If the records you want to expunge are related to an arrest that did not result in charges, you do not have to wait to file to expunge your record. If they are related to an order of supervision for a certain of series of charges that are listed and you successfully completed everything, you have to wait 5 years before you can expunge them. If they are related to misdemeanor reckless driving charges you received before you were 25, you have to wait until you are 25 years old. If you want to expunge records related to an order of supervision for charges not listed, you have to wait 2 years. If you want to expunge records related to charges that resulted in a qualified probation that was successfully completed, you have to wait 5 years. Finally, if you want to expunge your records related to a pardon or a certificate of eligibility that allow for expungement, you can file as soon as you have a certified copy of the document.
If you have a conviction on your record or don’t otherwise qualify to expunge your record, you may be able to seal your charges. If you were arrested and released without charges, you can seal the record associated with the arrest. Charges that did not result in a conviction or did result in a conviction, so long as they qualify, can be sealed as well. Convictions for misdemeanors and municipal violations that qualify include those that do not fall under the disqualified list, including those that resulted in orders of supervision or first offender probation. Felony convictions are limited to Class 4 and Class 3 felonies that fall under certain aspects of theft, possession of drugs, deceptive practices, and prostitution.
If the records you want to seal are related to an arrest that did not result in charges, you do not have to wait to file to seal your record. If they are related to charges you were not found guilty of, you can also file right away. If they are related to orders of supervision that were successfully completed, you can seal them after 2 years. If they are related to convictions related to non-disqualifying charges, first offender probation, or one of the permissible felonies, they can be sealed after 4 years. If they are related to misdemeanor reckless driving charges you received before you turned 25, you can seal them as soon as you turn 25. If you receive your GED and you have never received your high school diploma or an equivalent prior to that, you may be able to seal your records as soon as you receive the paperwork confirming your GED. Finally, if you want to seal your records related to a certificate of eligibility that allows for sealing, you can file as soon as you have a certified copy of the document. It is important to note that if you are convicted of a felony after having had your records sealed, they may be unsealed.
The procedure for expunging and sealing records is the same. You have to file a petition that contains your name, date of birth, current address, case number for each charge, date of arrest (if any), and arresting authority (if any), as well as anything else the court asks from you. If you are filing your petition based on a certificate of eligibility you received from the Prison Review Board, you have to attach that as well. If you are filing a petition to seal or expunge certain felonies, you have to attach a drug test that was taken within the last 30 days before you filed your petition. This petition needs to be filed in every county where records related to that case are contained. So if you were arrested in one county and charged in another, you have to file a petition in both counties. That means you also have to pay a filing fee for every petition.

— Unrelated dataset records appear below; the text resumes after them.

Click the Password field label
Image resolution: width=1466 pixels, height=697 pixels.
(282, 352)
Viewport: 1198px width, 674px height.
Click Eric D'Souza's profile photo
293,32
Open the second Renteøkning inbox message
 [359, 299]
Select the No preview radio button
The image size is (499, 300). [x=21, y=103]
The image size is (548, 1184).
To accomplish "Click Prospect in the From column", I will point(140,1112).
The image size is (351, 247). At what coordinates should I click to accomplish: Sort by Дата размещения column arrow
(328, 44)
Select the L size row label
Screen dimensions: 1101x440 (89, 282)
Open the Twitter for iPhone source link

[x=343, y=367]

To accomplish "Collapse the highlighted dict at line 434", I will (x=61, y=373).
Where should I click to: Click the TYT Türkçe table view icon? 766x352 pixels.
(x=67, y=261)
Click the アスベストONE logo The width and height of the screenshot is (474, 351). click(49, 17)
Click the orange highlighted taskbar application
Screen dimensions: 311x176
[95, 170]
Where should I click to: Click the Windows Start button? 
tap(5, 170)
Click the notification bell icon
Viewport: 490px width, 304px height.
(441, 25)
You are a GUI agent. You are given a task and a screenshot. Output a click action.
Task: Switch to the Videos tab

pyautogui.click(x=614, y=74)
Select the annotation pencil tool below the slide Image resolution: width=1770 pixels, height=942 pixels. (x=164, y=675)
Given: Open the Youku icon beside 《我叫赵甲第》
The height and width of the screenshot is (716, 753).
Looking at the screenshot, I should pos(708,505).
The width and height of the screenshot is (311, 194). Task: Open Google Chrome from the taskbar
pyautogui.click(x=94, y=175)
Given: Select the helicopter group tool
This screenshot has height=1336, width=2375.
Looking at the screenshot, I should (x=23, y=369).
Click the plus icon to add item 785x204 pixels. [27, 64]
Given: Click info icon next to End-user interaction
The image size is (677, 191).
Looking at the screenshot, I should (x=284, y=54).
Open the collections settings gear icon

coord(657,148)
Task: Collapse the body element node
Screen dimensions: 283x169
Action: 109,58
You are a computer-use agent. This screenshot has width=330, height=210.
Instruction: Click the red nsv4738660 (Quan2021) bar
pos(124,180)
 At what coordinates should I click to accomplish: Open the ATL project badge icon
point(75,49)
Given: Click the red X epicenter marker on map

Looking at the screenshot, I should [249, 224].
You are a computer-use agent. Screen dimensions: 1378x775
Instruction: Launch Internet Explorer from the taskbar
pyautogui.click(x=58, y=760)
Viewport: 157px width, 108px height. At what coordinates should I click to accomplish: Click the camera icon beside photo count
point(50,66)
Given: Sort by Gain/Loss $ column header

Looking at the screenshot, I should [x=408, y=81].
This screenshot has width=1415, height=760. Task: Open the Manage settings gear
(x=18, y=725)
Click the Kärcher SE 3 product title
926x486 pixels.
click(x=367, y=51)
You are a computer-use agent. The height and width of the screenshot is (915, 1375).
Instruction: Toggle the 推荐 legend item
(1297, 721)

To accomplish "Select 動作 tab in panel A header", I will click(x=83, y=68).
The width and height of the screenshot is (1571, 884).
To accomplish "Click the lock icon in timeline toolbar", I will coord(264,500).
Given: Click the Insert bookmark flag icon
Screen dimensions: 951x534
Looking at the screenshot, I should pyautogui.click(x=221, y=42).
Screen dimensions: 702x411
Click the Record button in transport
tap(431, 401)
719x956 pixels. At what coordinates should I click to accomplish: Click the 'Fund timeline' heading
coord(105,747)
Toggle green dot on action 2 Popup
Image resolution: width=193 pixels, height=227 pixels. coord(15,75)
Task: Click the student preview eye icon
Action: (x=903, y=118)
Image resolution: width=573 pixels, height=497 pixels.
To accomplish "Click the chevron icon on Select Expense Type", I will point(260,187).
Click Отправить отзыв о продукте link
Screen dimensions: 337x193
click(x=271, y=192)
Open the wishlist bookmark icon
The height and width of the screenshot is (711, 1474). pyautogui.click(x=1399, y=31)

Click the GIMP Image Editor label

If any of the authorities that have records related to your case have objections to sealing or expunging them, they have 60 days from the day they received the petition to file their objection. If an objection is filed, a hearing has to be held with at least 30 day notice. Whatever evidence is presented at that hearing will be used by the judge to determine whether or not to enter an order granting your request to seal or expunge your record. Anyone who has an objection to the order entered will have 60 days to file a motion to vacate, modify, or reconsider the order. If anyone wants to appeal an order, they have to wait 30 days for it to become final.